When I run my how to sell to a CIO workshop I often get asked who was the best salesman I worked with and why were they so good?
This is a fairly simple question for me to answer because one person stands out. For the purposes of this blog I will call her Connie. Connie represented an incumbent supplier and what made Connie stand out is two things, firstly, occasionally she came to us with an idea of her firm’s current thinking on a particular issue and worked hard to make it relevant to us. I understood that she was seeking to sell me more things but I appreciated it because she had thought about what the meant for us. Second, and most importantly she listened and followed through on our conversations. This seems really basic and surely every salesman does this right? No they don’t, not the way Connie did. If I gave Connie feedback on a proposal or an idea we were working through (e.g. I like this, please change that, I can’t sell that but I can sell this …. etc.) I knew that she would take that away and bring me back what I had asked for.

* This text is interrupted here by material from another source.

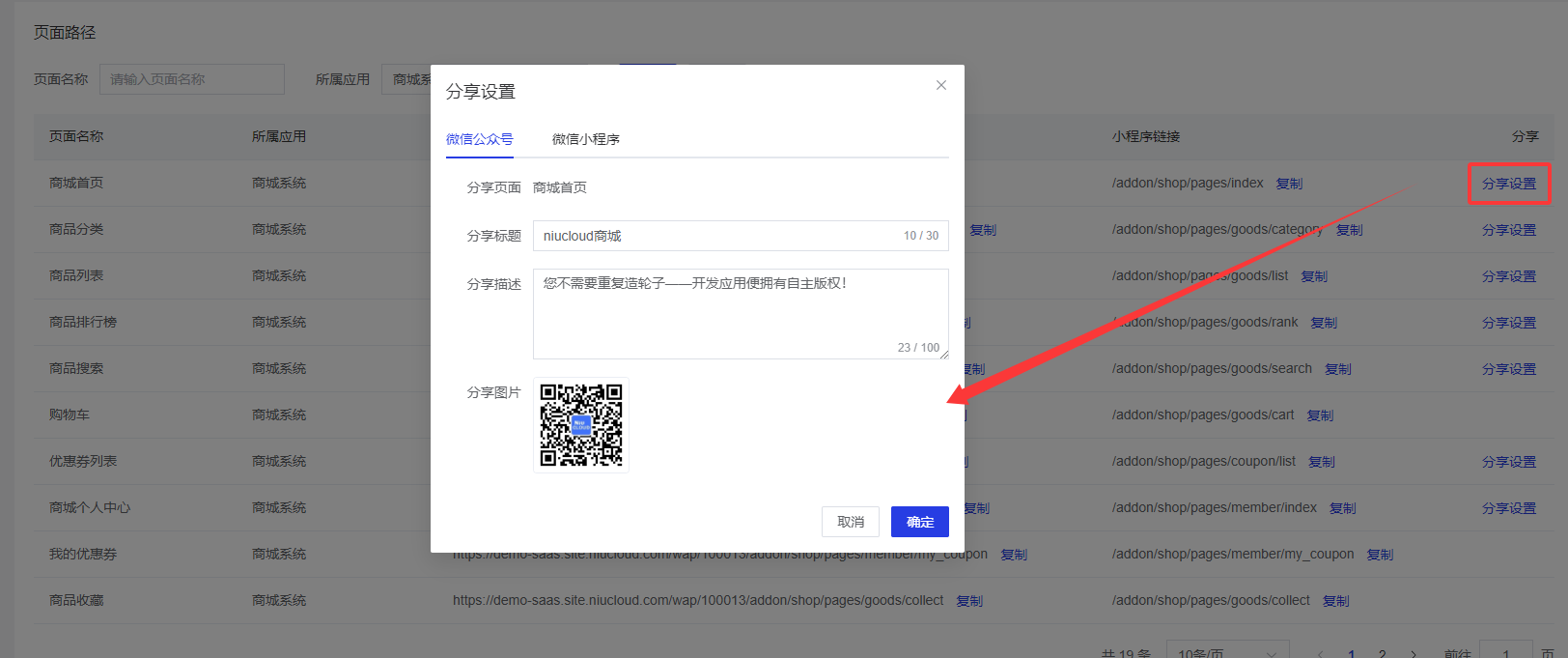This screenshot has height=658, width=1568.
Task: Click the 分享描述 textarea resize handle
Action: pyautogui.click(x=943, y=354)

In my experience this is very unusual. Most sales teams bowl in, bold as brass, and tell you about themselves how wonderful they and their product are with no idea if that’s what you need. That wouldn’t be so bad except if by chance they happen to have something interesting often they then fail to follow through or will not make changes to their proposal to allow you to buy their product/service.

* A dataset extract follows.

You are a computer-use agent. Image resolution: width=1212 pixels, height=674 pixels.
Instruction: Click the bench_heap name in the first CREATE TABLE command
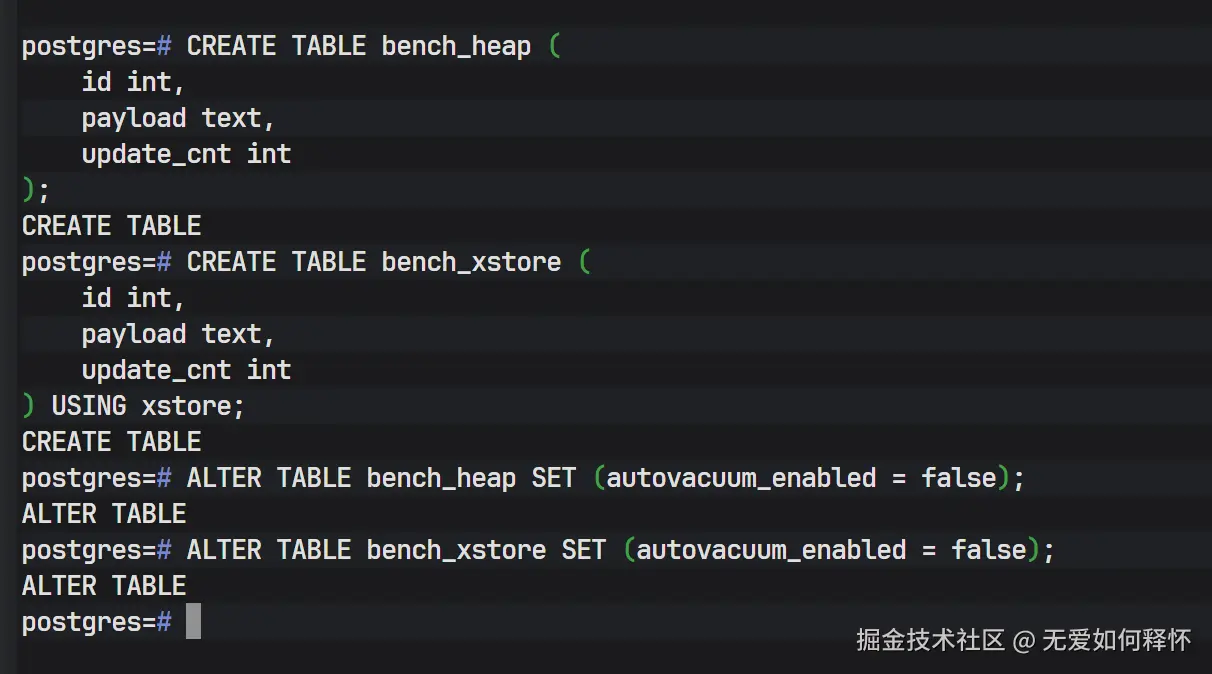click(456, 46)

This is how most sales teams operate. Is it any wonder they are struggling to gain market share? Perhaps a different approach may help, perhaps Connie’s approach might help. That is, where you come knowing a little about your C suite customer and ready to engage and learn. Think of it as being like wooing your future partner at the start of your blossoming romance. If you took this mind-set then you would make sure you “bought relevant gifts” and you would certainly follow through on their requests.